JuliaCon 2026

juTarget: A Julia-powered Pipeline built with a Hybrid Machine Learning method for M. tuberculosis Drug Resistance Prediction
2026-08-14 , Room 2

juTarget is a browser based Linux application for M. tuberculosis tNGS data analysis that applies a hybrid ML method for predicting drug resistance. Industry standard toolkit has been used to identify the variants compared against the WHO catalogue. Furthermore, the resistance profile for novel variants is predicted by Random Forest using a feature set of 30 biophysical properties of amino acids. Molecular Drug Susceptibility Report is generated which can be used as a clinical decision-making tool.


The Structure of the Talk is as follows:

Background: (2 mins; Will brief clinical challenges, limitations of the existing tools)
The emergence and persistence of drug resistant Mycobacterium tuberculosis has attracted researchers to come up with modern rapid diagnostic methods like tNGS. Nevertheless, the data analysis to extract the valuable information requires either cumbersome or costlier methodologies and so, we have developed juTarget, a dockerized browser based Linux application.

juTarget Pipeline: (3 min; Will detail application architecture)
We integrated the industry standard tools into Julia such as: minimap2 for long read alignment, samtools for BAM manipulation, bcftools for variant calling. A customized Julia-native module is then applied to standardize chromosome names and apply quality filters. SnpEff was then used to annotate the variants to identify the deleterious mutations.

The Hybrid ML Method: (4 min; Will describe our novel two-tier classification method)
The heart of this application is a hybrid machine learning method for classifying drug resistance.

  • Catalogue-based Identification: SnpEff-annotated variants are first compared with the extensively curated database of known resistance mutations, the WHO catalogue, prioritizing the clinical and biological relevance.

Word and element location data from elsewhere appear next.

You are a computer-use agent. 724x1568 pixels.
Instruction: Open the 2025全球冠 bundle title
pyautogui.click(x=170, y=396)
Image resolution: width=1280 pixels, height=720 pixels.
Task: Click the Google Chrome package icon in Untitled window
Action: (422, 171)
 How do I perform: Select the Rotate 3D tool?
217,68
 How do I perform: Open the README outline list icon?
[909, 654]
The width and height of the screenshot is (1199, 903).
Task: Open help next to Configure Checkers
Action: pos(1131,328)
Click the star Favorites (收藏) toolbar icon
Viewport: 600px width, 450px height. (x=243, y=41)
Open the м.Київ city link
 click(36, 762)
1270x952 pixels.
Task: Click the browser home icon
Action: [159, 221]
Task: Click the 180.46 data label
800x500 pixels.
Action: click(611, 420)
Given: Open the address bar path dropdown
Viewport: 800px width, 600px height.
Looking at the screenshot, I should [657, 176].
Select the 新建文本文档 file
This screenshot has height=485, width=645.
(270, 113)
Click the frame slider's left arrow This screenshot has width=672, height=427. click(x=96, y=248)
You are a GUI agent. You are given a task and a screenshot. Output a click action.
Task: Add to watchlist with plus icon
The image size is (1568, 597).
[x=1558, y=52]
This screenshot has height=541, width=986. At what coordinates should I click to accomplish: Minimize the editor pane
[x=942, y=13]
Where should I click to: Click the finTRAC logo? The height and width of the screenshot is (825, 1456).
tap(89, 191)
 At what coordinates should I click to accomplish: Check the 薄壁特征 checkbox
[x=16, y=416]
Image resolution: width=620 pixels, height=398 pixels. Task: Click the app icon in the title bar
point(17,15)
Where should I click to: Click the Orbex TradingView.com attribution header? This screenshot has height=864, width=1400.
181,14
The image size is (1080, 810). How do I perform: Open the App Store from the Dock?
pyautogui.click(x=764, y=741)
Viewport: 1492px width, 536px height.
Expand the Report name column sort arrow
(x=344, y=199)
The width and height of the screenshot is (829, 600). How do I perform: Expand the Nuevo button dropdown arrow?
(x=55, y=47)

  • Predictive Classification: For novel uncatalogued variants, a Random Forest model classifies the mutations based on a feature set of 30 biophysical features of the amino acids.

Validation and Conclusion: (3 min; Will conclude presenting the validation results)
The application has been validated by the experts with the clinical samples at the National Institute for Research in Tuberculosis (NIRT), Chennai, The accuracy of the method was confirmed with high concordance between the drug resistance profiles generated by juTarget and camspred, a locally developed pipeline, on a shared dataset. This project demonstrates Julia’s applicability for developing complex, reproducible bioinformatics pipelines integrating the industry standard tools and custom scripts with ML models, providing a scientifically validated platform for Mycobacterium tuberculosis tNGS data analysis.

Technical Details: The application runs on a local server and it is dockerized for portability. It is developed using Genei.jl framework in a user-friendly GUI ecosystem and the user does not have to be an expert Linux user. Parallel processing has been implemented considering that computer’s RAM capacity. Status bars indicating the process status has been incorporated for easy monitoring. The results are stored locally which can be retrieved through the application interface at any time. The code is available on https://github.com/drbenedictpaul/jutarget.

See also:

Dr. Paul is an Assistant Professor of Biotechnology and a Biomedical Data Scientist specializing in the integration of computational biology with experimental research. He holds a PhD in Computational Biology from VIT University, Vellore, with a research focus on breast cancer and aromatase inhibitors. With a unique academic foundation spanning Medical Laboratory Technology (CMC Vellore) and Biotechnology, his work bridges the gap between clinical context and molecular analysis. Dr. Paul is a strong advocate for the Julia programming language in scientific application development, having developed jSeqTB, a machine-learning integrated GUI application for Next-Generation Sequencing (NGS) data analysis of Mycobacterium tuberculosis. His lab focuses on developing high-performance tools like juProt and exploring TNGS-based diagnostics, aiming to address complex biomedical challenges through data science.